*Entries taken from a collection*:
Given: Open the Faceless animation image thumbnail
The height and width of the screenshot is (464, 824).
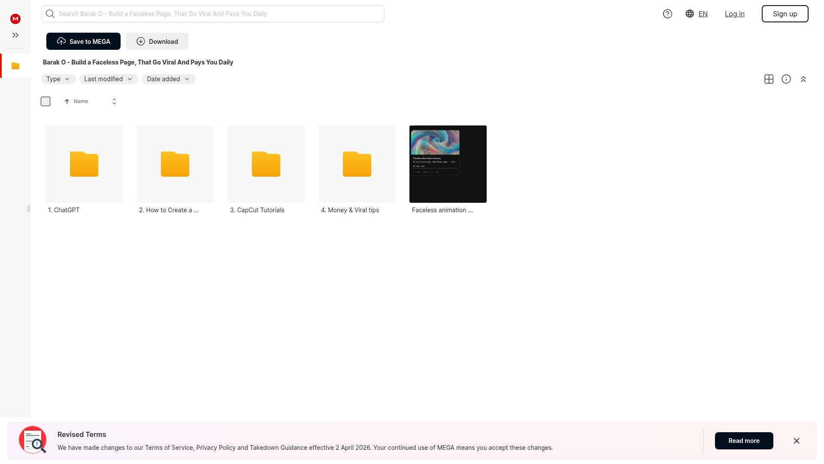Looking at the screenshot, I should pyautogui.click(x=448, y=164).
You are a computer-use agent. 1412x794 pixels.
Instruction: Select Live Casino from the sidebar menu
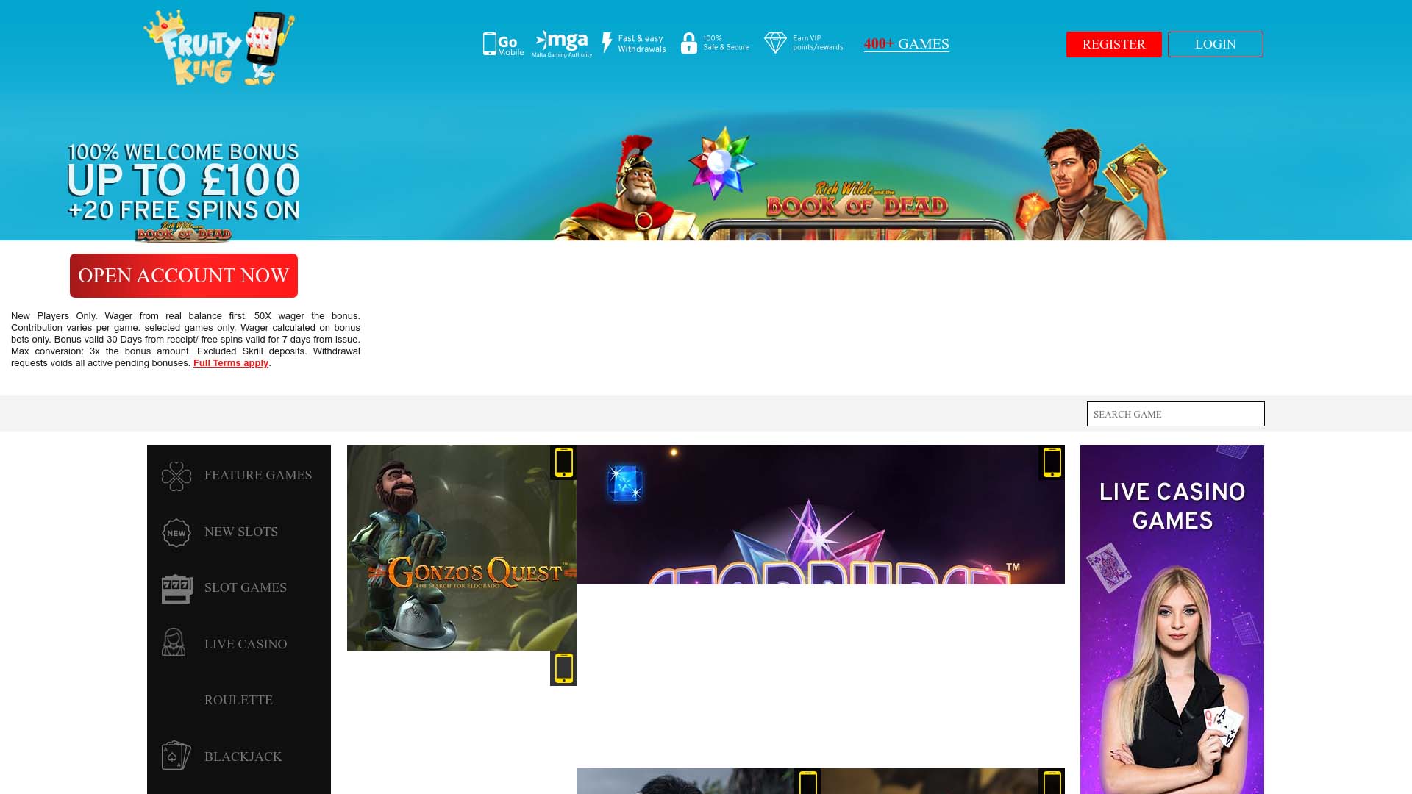click(245, 644)
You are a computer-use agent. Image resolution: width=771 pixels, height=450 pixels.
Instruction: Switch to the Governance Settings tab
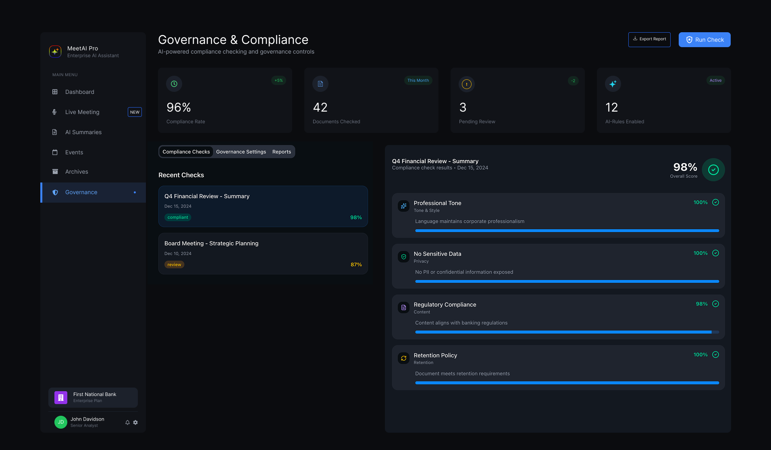coord(241,151)
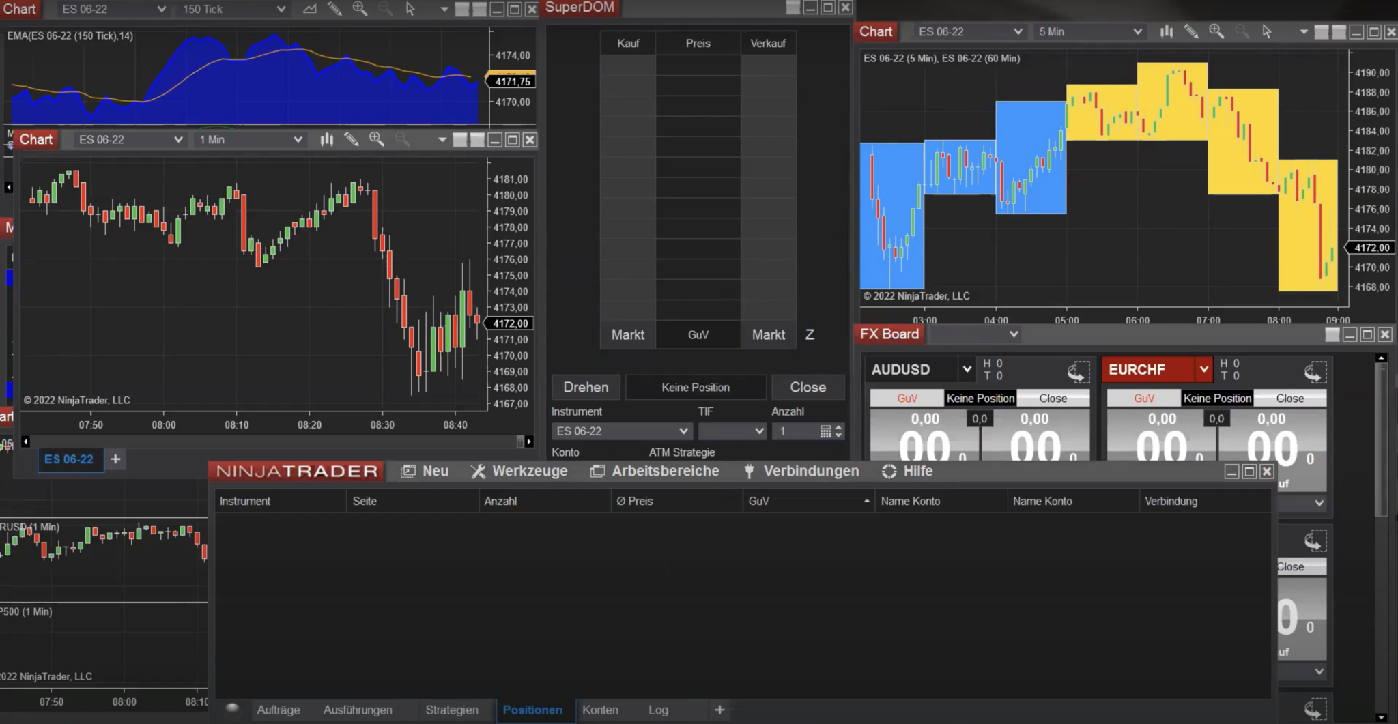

*Problem description*: Now reproduce all of the entries precisely, with no pictures in the copy.

*Exercise solution*:
Given: Open the Faceless animation image thumbnail
The height and width of the screenshot is (464, 824).
Looking at the screenshot, I should pyautogui.click(x=448, y=164).
You are a computer-use agent. 1412x794 pixels.
Instruction: Select Live Casino from the sidebar menu
click(245, 644)
You are a computer-use agent. Image resolution: width=771 pixels, height=450 pixels.
Instruction: Switch to the Governance Settings tab
coord(241,151)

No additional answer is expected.